The Impact of Stent Strut Porosity on Reducing Flow in Cerebral Aneurysms

Abstract

Flow diversion techniques are increasingly used to treat cerebral aneurysms. The optimal stent porosity to achieve aneurysm obliteration would allow clinicians to treat aneurysms more effectively. We sought to determine the optimal porosity threshold in an in vitro flow model that would lead to stagnation of flow in an aneurysm. Using a 3-dimensional (3-D) sidewall aneurysm glass model and a 2-dimensional (2-D) cavity model, we measured the total kinetic energy (TKE) in the cavity and aneurysm using digital particle image velocimetry by adjusting for the surface area of a metal mesh across the cavity. Additionally, we assessed how a gap between the mesh and 2-D cavity impacted circulatory patterns within a cavity. In the 3-D aneurysm model, we noted a 90.4% reduction in TKE after placement of a stent. In the 2-D cavity model, we adjusted the porosity between 39.1% and 64.8% and noted a reduction in the TKE by 99.75% and 93.9%, respectively.
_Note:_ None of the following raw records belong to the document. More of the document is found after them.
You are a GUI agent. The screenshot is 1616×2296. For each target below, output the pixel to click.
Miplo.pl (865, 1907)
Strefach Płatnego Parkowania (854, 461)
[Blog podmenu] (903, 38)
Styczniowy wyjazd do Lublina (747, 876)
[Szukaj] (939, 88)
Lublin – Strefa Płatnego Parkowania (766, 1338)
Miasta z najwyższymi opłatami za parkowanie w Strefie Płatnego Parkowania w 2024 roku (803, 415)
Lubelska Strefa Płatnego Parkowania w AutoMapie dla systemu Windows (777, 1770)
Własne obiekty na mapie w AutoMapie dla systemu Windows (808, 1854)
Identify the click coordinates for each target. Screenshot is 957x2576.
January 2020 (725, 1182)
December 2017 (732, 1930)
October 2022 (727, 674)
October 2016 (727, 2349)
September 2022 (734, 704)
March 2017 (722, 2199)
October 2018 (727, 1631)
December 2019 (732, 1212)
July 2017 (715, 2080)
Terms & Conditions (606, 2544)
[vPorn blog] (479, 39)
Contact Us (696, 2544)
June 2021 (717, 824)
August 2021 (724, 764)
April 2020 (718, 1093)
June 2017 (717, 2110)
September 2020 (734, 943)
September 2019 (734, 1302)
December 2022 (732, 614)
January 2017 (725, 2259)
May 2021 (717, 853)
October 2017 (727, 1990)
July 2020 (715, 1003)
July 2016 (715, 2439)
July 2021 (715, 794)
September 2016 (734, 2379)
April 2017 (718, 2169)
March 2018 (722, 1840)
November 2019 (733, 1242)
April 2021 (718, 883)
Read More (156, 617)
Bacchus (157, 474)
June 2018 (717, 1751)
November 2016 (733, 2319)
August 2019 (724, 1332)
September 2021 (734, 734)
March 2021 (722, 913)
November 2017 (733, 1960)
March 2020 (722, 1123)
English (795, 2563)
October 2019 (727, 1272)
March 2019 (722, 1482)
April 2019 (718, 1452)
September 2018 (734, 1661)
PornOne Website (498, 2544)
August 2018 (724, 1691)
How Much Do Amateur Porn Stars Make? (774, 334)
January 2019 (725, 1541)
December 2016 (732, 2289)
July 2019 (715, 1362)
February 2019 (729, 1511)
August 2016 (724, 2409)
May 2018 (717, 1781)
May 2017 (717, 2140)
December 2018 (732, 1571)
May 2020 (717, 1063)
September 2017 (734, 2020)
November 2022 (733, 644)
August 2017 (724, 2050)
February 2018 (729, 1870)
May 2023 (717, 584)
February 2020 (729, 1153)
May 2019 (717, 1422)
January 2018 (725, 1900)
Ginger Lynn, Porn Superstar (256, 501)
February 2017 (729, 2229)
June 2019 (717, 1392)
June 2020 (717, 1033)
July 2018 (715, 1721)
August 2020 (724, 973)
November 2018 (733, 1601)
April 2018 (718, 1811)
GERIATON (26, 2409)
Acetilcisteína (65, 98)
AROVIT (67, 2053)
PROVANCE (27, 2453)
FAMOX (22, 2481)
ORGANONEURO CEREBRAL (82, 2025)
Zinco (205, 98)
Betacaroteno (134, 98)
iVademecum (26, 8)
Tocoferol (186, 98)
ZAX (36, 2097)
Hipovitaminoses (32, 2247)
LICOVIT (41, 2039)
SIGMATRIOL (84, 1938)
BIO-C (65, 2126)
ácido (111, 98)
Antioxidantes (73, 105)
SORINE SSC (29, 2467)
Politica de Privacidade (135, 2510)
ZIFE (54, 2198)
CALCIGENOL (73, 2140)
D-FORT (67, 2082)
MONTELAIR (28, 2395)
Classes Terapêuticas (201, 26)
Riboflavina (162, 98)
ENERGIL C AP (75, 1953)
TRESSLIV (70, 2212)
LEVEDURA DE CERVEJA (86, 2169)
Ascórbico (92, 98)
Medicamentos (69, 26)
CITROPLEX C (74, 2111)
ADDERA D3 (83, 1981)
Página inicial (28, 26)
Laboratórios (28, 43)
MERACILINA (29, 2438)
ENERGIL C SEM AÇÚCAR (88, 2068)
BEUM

When there was a gap between the mesh and entry into the cavity, unfavorable circulatory conditions occurred with the development of counterclockwise flow that had increased TKE within the cavity. The current model demonstrates a method to evaluate the optimal porosity threshold to achieve thrombosis of an aneurysm as a primary modality. Moreover, a gap may occur between the stent and the aneurysm that may create unfavorable circulatory conditions by increasing flow into the aneurysm.